= Extrait du document =
Book Title

The Books of Venise – Il libro veneziano, éd. Lisa Pon, Craig Kallendorf

Venezia, Biblioteca nazionale Marciana ; Lido di Venezia, La Musa Talìa ; New Castle (DE), Oak Knoll Press, 2008, 619 p., ill., index

Raphaële MOUREN

Villeurbanne

Composé de vingt-deux articles, deux préfaces et un index des noms, enrichi de quinze illustrations couleurs hors texte et de soixante-cinq reproductions noir et blanc, ce gros volume est né, comme rien pourtant ne l’indique, du colloque du même nom qui s’était tenu à Venise en mars 2007. Constitué à parts égales d’articles en italien et en anglais, sa composition est à l’image des études menées actuellement sur le livre vénitien : presque 400 des 590 pages de texte portent sur les deux premiers siècles d’histoire de l’imprimé. Une partie des communications s’attache à des aspects moins connus de l’histoire du livre à Venise, mais trop d’entre elles reprennent des sujets déjà souvent étudiés.

Les communications sont présentées selon un plan chronologique, avec quelques exceptions qui, ajoutées aux sauts que doit faire le lecteur de l’histoire de l’édition à l’histoire des bibliothèques, du commerce du livre à l’étude des contenus (avec une communication hors sujet sur « Apostolo Zeno lecteur et auteur »), rendent la lecture continue difficile. Les articles consacrés aux XVe et XVIe siècles auraient mérité un ordonnancement plus équilibré.

L’histoire du livre et de la typographie est très bien représentée par les articles d’Helena Szépe, Renzo Baldasso, H. George Fletcher, Patricia Osmond et Ennio Sandal, Michael Eisenberg, Lisa Pon, Peter Koch, Vittoria Bonani, Marina Gasparini Lagrange et Alessandro Corubolo. H. Szepe rouvre le dossier de l’enluminure au temps de l’imprimé, dans la suite des travaux de Lilian Armstrong, en s’intéressant particulièrement aux commissioni (documents officiels de la Sérénissime) ; elle accompagne son article d’études et documentation nouvelles. R. Baldasso revient en détail, dans un gros article de 30 pages, sur l’édition Ratdolt des Éléments d’Euclide, livre novateur à plus d’un titre : le premier à présenter une épître dédicatoire, qui plus est signée de l’imprimeur, il contient des diagrammes imprimés dans le texte sur lesquels l’auteur s’attarde, s’intéressant autant à la technique d’impression qu’aux sources de Ratdolt et à la tradition par l’étude complémentaire de deux manuscrits vénitiens du texte. H. G. Fletcher étudie les corrections manuscrites que portent certains livres imprimés par Alde Manuce, probablement portées dans l’atelier : il compare les corrections présentes sur les exemplaires subsistants du recueil de poèmes des Strozzi de 1513, tout en replaçant ce livre dans le contexte politique qui a conduit à sa publication. P. Osmond et E. Sandal décrivent l’activité commerciale d’Antonio Moretto, un proche de Marcantonio Sabellico: son programme éditorial, ses éditions, les ventes dans sa librairie… Ils ont établi le catalogue de ses publications, enrichi par rapport au travail mené en 1988 par John Monfasani. L’importante production de musique imprimée à Venise est abordée par M. Eisenberg, à travers l’étude de Claudio Merulo, compositeur, musicien et imprimeur-libraire à la fin du XVIe siècle. Lisa Pon étudie les deux vies de Jacopo Sansovino imprimées au XVIe siècle, celle de Vasari et la seconde, anonyme, dont elle attribue l’écriture et l’impression à Francesco et Jacopo, fils et petit-fils de Sansovino.

= Données fournies =
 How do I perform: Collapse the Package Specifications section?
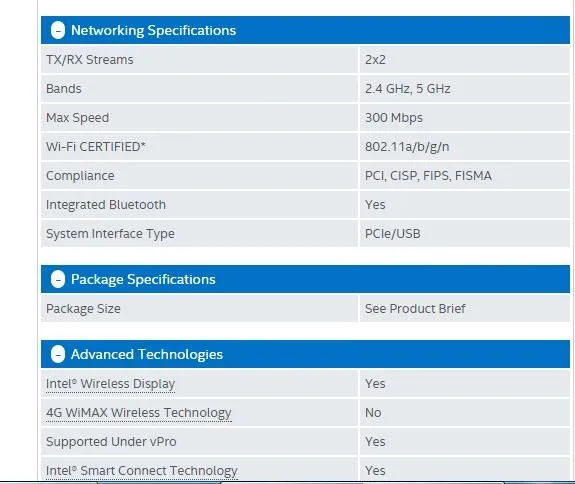click(x=58, y=279)
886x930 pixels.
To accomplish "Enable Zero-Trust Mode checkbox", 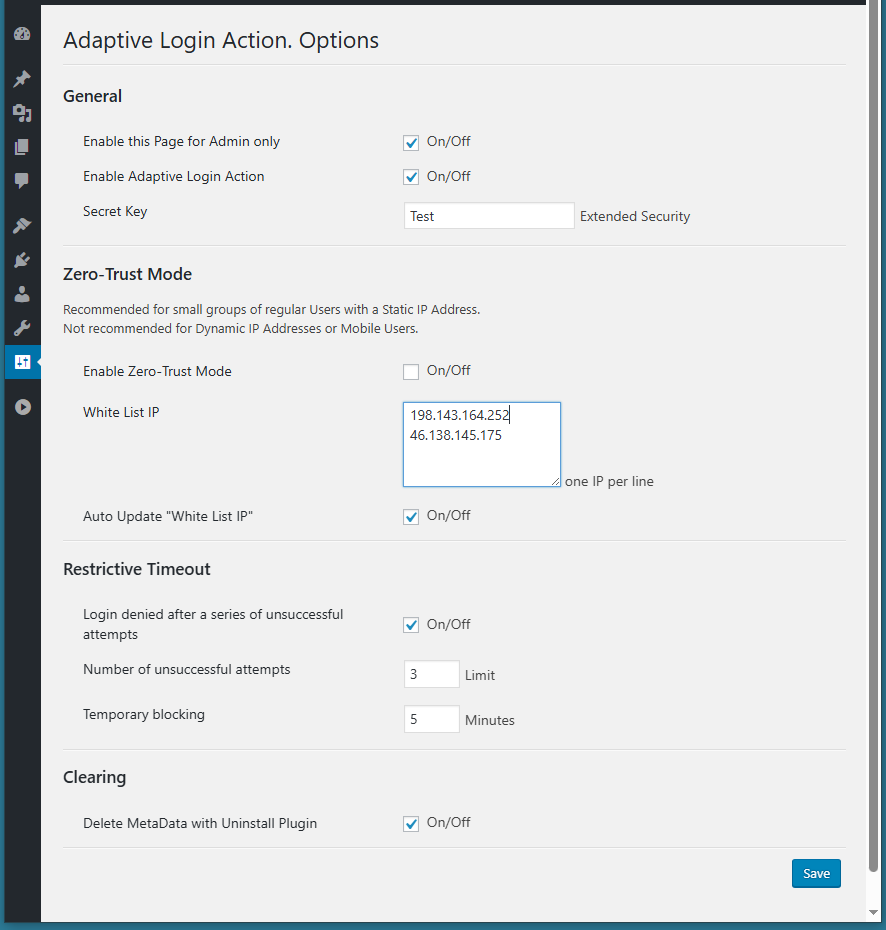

= Consignes et exigences =
Résumez en deux phrases le compte rendu consacré à l'ouvrage collectif sur le livre vénitien. Les lignes fournies n'ont aucun lien avec le compte rendu.

= Réponse complète =
Né d'un colloque tenu à Venise en mars 2007, ce volume de vingt-deux articles en italien et en anglais consacre près de 400 de ses 590 pages de texte aux deux premiers siècles de l'imprimé. Trop de communications y reprennent toutefois des sujets déjà souvent étudiés et leur ordre rend la lecture continue difficile, mais l'histoire du livre et de la typographie y est très bien représentée, notamment par des études sur l'enluminure, l'édition Ratdolt d'Euclide, les corrections manuscrites des livres d'Alde Manuce et la musique imprimée à Venise.